Stored data entries:
BEGIN
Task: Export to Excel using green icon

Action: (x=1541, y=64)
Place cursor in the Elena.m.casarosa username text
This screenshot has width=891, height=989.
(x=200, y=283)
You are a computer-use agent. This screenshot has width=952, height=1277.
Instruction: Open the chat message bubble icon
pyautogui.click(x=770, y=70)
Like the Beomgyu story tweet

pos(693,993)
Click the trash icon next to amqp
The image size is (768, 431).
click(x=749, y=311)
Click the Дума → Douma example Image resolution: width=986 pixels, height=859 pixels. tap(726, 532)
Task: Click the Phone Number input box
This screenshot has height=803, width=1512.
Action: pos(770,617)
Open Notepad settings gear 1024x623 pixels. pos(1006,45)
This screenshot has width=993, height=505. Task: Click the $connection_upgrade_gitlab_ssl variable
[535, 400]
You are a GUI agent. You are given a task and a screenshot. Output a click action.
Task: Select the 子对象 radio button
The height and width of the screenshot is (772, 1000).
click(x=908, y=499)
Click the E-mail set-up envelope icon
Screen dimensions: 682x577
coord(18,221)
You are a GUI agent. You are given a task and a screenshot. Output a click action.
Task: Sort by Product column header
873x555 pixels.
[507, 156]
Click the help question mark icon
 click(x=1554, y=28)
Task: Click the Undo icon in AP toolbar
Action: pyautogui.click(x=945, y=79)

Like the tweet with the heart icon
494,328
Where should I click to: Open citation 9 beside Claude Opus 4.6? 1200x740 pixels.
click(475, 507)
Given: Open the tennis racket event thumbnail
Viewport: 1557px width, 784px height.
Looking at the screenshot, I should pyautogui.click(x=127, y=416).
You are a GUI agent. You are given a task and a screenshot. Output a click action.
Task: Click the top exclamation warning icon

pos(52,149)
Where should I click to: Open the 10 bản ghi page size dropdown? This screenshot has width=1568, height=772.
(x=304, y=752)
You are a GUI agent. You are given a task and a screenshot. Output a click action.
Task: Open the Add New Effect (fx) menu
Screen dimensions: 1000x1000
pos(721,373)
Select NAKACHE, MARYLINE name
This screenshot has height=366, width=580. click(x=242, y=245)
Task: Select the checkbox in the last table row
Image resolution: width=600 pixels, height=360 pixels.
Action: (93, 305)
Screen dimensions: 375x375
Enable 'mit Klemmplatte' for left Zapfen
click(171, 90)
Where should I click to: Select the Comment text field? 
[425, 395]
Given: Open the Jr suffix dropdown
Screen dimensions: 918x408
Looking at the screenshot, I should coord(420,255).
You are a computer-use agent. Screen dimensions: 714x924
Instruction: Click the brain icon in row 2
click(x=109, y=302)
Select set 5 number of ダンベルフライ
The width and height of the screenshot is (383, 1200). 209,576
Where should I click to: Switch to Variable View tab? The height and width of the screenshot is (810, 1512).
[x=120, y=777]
END
● **Problem**: Transcribe the full set of records without altering a single character.

● **Exercise solution**:
Task: Export to Excel using green icon

Action: (x=1541, y=64)
Place cursor in the Elena.m.casarosa username text
This screenshot has width=891, height=989.
(x=200, y=283)
You are a computer-use agent. This screenshot has width=952, height=1277.
Instruction: Open the chat message bubble icon
pyautogui.click(x=770, y=70)
Like the Beomgyu story tweet

pos(693,993)
Click the trash icon next to amqp
The image size is (768, 431).
click(x=749, y=311)
Click the Дума → Douma example Image resolution: width=986 pixels, height=859 pixels. tap(726, 532)
Task: Click the Phone Number input box
This screenshot has height=803, width=1512.
Action: pos(770,617)
Open Notepad settings gear 1024x623 pixels. pos(1006,45)
This screenshot has width=993, height=505. Task: Click the $connection_upgrade_gitlab_ssl variable
[535, 400]
You are a GUI agent. You are given a task and a screenshot. Output a click action.
Task: Select the 子对象 radio button
The height and width of the screenshot is (772, 1000).
click(x=908, y=499)
Click the E-mail set-up envelope icon
Screen dimensions: 682x577
coord(18,221)
You are a GUI agent. You are given a task and a screenshot. Output a click action.
Task: Sort by Product column header
873x555 pixels.
[507, 156]
Click the help question mark icon
 click(x=1554, y=28)
Task: Click the Undo icon in AP toolbar
Action: pyautogui.click(x=945, y=79)

Like the tweet with the heart icon
494,328
Where should I click to: Open citation 9 beside Claude Opus 4.6? 1200x740 pixels.
click(475, 507)
Given: Open the tennis racket event thumbnail
Viewport: 1557px width, 784px height.
Looking at the screenshot, I should pyautogui.click(x=127, y=416).
You are a GUI agent. You are given a task and a screenshot. Output a click action.
Task: Click the top exclamation warning icon

pos(52,149)
Where should I click to: Open the 10 bản ghi page size dropdown? This screenshot has width=1568, height=772.
(x=304, y=752)
You are a GUI agent. You are given a task and a screenshot. Output a click action.
Task: Open the Add New Effect (fx) menu
Screen dimensions: 1000x1000
pos(721,373)
Select NAKACHE, MARYLINE name
This screenshot has height=366, width=580. click(x=242, y=245)
Task: Select the checkbox in the last table row
Image resolution: width=600 pixels, height=360 pixels.
Action: (93, 305)
Screen dimensions: 375x375
Enable 'mit Klemmplatte' for left Zapfen
click(171, 90)
Where should I click to: Select the Comment text field? 
[425, 395]
Given: Open the Jr suffix dropdown
Screen dimensions: 918x408
Looking at the screenshot, I should coord(420,255).
You are a computer-use agent. Screen dimensions: 714x924
Instruction: Click the brain icon in row 2
click(x=109, y=302)
Select set 5 number of ダンベルフライ
The width and height of the screenshot is (383, 1200). 209,576
Where should I click to: Switch to Variable View tab? The height and width of the screenshot is (810, 1512).
[x=120, y=777]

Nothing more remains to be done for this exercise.